[Records excerpted from a collection]

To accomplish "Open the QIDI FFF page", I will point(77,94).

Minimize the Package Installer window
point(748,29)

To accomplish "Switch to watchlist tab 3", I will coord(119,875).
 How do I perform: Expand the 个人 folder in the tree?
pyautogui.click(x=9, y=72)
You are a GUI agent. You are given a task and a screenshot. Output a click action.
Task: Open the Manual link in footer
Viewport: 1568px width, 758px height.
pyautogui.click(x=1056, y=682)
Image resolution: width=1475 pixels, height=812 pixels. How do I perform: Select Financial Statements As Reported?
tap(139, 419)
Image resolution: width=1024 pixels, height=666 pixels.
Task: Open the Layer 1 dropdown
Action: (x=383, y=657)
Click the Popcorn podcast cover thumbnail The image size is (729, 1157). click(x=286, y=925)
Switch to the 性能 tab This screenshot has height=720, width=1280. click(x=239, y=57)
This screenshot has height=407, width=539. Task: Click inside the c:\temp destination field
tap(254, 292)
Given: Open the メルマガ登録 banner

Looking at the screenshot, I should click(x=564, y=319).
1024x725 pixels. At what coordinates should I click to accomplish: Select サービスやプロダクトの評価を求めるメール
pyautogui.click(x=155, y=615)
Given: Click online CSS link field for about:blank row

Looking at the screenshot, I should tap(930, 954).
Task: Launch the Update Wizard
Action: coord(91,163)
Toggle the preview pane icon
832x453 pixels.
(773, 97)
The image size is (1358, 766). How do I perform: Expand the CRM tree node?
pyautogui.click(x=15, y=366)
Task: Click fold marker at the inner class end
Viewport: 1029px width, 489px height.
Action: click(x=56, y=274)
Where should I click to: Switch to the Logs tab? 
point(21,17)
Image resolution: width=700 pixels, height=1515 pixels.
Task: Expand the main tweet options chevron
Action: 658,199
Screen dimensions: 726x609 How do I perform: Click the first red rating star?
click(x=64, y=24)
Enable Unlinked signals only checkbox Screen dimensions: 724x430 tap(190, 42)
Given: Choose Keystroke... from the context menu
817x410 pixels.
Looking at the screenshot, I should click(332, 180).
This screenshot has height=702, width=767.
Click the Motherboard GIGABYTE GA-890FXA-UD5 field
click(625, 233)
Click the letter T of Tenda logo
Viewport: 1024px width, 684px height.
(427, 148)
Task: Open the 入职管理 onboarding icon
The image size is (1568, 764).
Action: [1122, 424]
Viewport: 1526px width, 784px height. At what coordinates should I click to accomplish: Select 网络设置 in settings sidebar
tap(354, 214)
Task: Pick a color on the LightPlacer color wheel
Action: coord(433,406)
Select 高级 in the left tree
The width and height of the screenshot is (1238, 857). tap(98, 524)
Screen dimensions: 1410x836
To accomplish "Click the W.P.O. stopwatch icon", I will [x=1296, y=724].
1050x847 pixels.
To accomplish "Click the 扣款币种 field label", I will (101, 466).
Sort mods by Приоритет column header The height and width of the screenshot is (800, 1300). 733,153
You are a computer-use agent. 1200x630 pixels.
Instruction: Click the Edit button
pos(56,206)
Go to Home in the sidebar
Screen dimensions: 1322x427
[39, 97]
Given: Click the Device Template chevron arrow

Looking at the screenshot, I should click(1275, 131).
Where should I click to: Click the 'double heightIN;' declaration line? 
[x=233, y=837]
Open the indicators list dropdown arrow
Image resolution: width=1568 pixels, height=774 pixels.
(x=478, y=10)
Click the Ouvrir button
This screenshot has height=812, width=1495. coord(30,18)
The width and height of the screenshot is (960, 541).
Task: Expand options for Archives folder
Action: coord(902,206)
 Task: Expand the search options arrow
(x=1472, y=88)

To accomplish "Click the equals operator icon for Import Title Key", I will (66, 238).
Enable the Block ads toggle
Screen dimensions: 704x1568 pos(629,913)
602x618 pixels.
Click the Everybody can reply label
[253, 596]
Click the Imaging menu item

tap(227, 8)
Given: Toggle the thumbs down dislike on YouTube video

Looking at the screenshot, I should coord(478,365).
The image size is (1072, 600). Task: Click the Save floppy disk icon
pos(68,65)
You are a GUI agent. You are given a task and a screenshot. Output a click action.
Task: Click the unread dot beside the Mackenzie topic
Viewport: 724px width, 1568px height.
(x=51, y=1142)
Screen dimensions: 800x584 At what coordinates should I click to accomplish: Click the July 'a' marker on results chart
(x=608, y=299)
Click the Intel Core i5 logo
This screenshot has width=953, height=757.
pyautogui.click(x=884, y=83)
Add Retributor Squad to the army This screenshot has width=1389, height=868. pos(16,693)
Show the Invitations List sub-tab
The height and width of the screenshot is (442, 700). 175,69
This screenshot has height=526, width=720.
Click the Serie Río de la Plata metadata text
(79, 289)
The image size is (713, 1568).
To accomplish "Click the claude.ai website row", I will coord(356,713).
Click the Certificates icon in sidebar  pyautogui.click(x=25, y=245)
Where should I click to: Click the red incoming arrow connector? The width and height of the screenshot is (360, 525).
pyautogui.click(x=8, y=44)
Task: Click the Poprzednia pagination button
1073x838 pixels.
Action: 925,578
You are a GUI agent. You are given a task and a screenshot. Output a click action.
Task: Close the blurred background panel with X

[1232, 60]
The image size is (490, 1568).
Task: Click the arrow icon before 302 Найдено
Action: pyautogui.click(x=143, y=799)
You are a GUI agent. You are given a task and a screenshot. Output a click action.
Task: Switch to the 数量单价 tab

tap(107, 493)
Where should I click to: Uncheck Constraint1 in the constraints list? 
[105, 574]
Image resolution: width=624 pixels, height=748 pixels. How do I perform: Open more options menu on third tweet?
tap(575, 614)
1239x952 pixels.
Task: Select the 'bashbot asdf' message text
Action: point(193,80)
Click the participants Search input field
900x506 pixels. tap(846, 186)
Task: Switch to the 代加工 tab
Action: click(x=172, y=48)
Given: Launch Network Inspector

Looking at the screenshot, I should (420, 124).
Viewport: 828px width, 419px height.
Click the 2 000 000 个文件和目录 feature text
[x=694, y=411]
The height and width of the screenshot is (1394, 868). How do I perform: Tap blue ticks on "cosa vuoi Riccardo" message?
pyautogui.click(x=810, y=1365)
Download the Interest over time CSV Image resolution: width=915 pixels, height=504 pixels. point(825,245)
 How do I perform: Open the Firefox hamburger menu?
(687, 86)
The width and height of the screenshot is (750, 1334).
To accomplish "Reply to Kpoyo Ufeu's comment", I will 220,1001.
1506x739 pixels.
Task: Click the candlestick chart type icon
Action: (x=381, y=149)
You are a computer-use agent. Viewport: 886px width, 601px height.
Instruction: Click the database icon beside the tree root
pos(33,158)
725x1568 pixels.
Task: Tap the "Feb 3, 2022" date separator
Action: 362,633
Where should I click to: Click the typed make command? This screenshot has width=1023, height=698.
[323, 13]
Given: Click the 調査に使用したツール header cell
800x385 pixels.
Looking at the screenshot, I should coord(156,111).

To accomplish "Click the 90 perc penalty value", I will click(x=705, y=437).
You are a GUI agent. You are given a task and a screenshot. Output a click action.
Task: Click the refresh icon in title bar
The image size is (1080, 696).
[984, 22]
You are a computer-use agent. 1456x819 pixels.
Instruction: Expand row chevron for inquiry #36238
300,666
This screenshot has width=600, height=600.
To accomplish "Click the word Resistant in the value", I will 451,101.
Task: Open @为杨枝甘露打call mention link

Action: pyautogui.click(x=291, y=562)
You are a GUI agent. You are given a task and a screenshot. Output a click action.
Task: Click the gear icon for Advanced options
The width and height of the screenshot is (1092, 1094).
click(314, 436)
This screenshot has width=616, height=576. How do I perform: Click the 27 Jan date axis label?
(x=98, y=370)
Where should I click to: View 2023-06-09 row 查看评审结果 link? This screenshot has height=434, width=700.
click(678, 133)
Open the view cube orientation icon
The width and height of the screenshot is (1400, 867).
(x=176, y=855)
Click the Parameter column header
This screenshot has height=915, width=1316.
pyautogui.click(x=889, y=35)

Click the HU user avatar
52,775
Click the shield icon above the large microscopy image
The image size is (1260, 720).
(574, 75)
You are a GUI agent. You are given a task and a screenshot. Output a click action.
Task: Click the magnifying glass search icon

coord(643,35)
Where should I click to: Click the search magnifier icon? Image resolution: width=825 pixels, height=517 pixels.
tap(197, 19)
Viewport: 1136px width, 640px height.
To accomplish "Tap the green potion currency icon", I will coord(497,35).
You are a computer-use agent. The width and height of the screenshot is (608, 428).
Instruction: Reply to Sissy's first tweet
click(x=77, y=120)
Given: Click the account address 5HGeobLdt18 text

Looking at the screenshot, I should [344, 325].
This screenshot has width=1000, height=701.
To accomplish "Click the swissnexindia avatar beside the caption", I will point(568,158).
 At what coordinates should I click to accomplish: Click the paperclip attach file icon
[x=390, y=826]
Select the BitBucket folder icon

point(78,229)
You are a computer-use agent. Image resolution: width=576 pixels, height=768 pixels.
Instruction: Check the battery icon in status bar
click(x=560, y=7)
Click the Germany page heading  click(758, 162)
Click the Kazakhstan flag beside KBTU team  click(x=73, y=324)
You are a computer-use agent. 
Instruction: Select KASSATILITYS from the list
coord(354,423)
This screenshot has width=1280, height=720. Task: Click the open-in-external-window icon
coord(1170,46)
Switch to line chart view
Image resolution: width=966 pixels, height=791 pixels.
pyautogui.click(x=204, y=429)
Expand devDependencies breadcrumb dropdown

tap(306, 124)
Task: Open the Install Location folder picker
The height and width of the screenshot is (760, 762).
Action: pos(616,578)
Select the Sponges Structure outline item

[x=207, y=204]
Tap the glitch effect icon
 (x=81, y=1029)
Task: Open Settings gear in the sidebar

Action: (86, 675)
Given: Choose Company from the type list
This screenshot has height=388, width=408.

» **Task to carry out**
Return every line above that contains the word "Choose".

» **Exercise result**
Given: Choose Keystroke... from the context menu
Given: Choose Company from the type list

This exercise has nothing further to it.